• _Document extract_:
____________________

Brookins v. International Motor Contest Ass'n

219 F.3d 849 | 8th Cir. | 2000

Before BOWMAN, FLOYD R. GIBSON, [1] and LOKEN, Circuit Judges.

___________ LOKEN, Circuit Judge. Gail and Ernie Brookins commenced this action against the International Motor Contest Association (“IMCA”); its president, Kathy Root; and Billy Joe Bushore, a competitor of the Brookins. The dispute arose when IMCA amended its rules governing IMCA-sanctioned “modified class” auto races in a way that, at least for a time, barred the use in those races of two transmissions manufactured by the Brookins. The Brookins appeal the grant of summary judgment dismissing their antitrust conspiracy claim for failure to prove either market power in a relevant market or actual detrimental effect on competition. We affirm.

I.

Organized in 1915, IMCA is the oldest auto racing sanctioning body in the United States. IMCA franchises over 225 independent racing tracks in twenty-nine States and offers a variety of advertising and merchandising programs to companies that sponsor auto sport events. IMCA operates five racing divisions: modified, late model, sprint car, stock car, and hobby stock car. IMCA created the modified car class in 1979 to provide amateur auto racers an affordable but exciting racing opportunity. The concept proved extremely popular, and in 1997 nearly 4,000 drivers participated in IMCA-sanctioned modified races. For each racing class, IMCA promulgates uniform nationwide rules to provide, in the words of an IMCA brochure, “consistency and exciting competition from region to region.” Specific car rules for each racing class are established by the IMCA executive committee.

____________________

(Word and item position data)
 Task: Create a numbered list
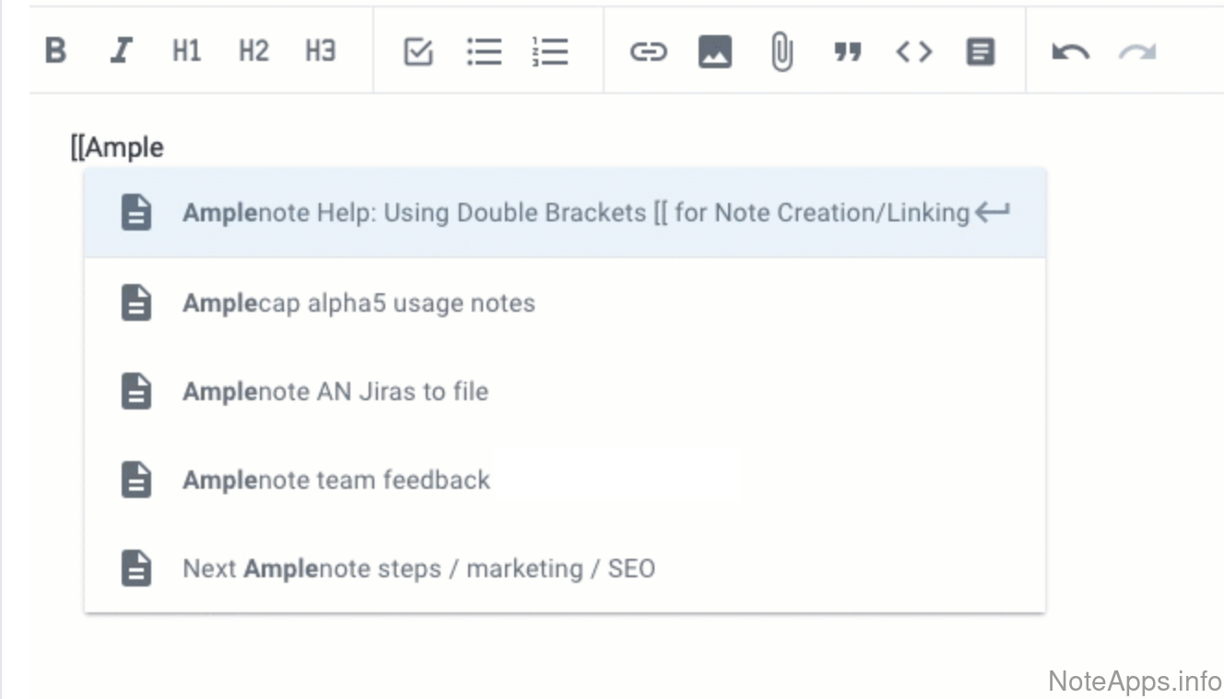tap(550, 52)
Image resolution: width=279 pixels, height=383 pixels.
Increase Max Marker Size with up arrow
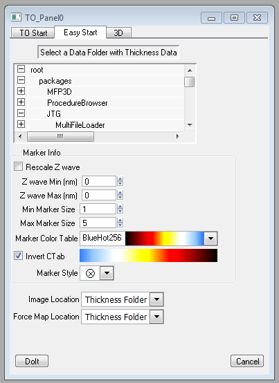click(120, 220)
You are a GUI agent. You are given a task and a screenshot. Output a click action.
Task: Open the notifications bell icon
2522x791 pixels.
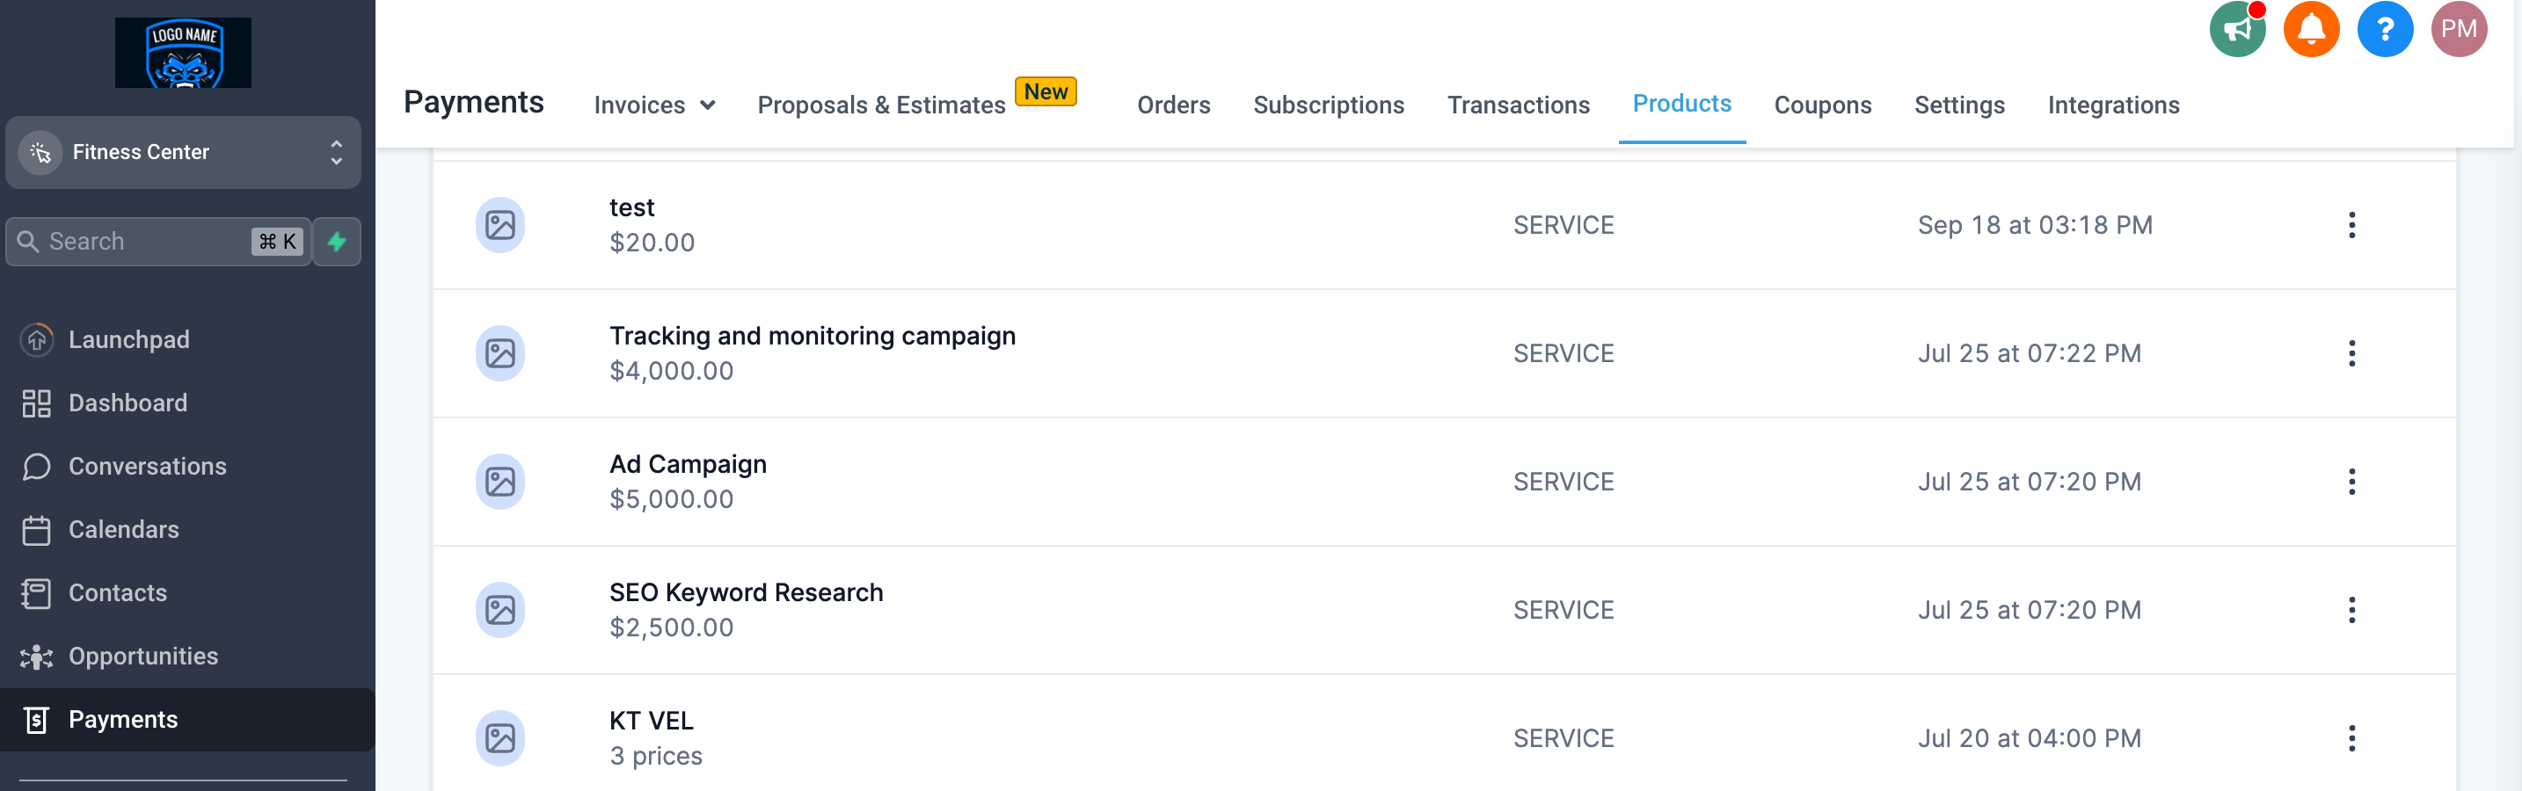tap(2311, 29)
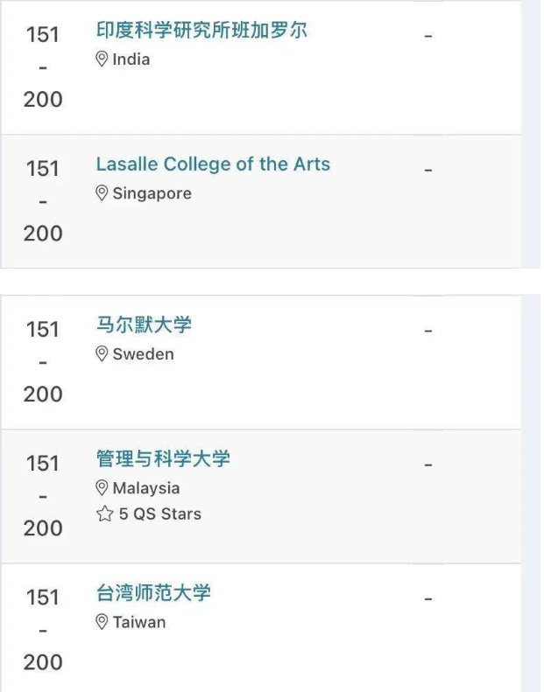Click the location pin icon beside Singapore

click(102, 193)
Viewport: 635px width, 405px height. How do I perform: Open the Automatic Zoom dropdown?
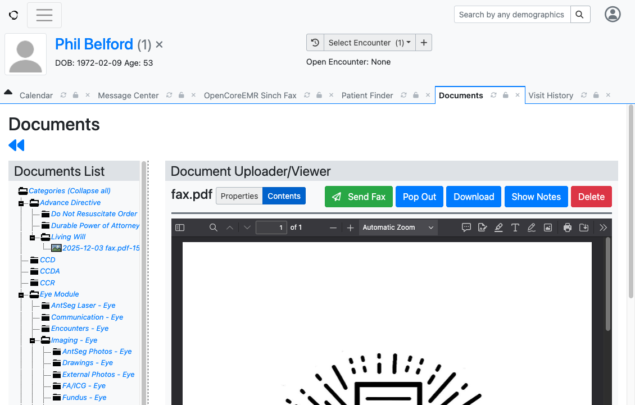click(397, 227)
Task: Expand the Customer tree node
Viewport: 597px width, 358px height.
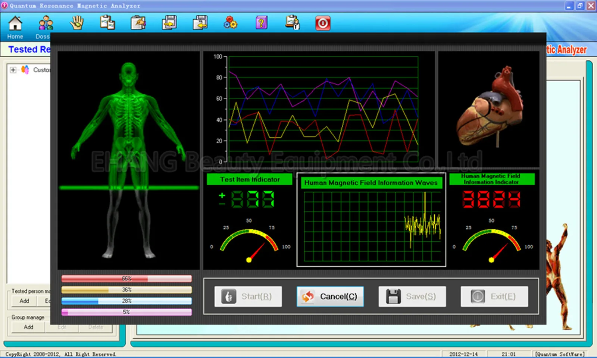Action: click(13, 70)
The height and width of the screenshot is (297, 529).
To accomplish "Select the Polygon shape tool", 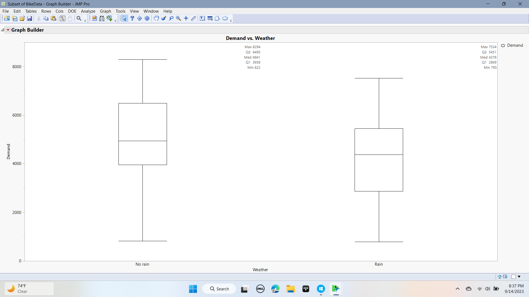I will point(217,18).
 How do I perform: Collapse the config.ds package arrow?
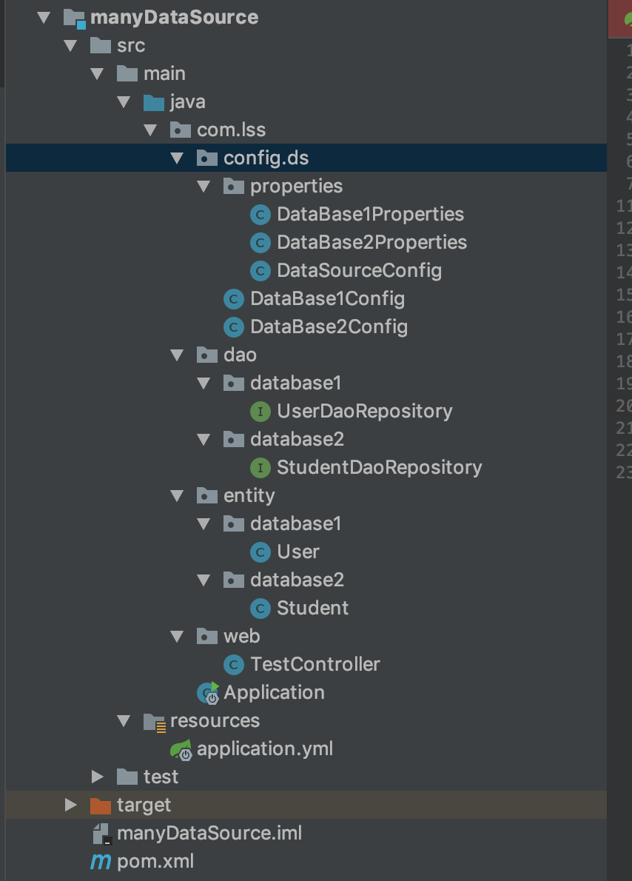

____________________

List every racing division that IMCA operates, as given in the court opinion above.

Modified, late model, sprint car, stock car, and hobby stock car.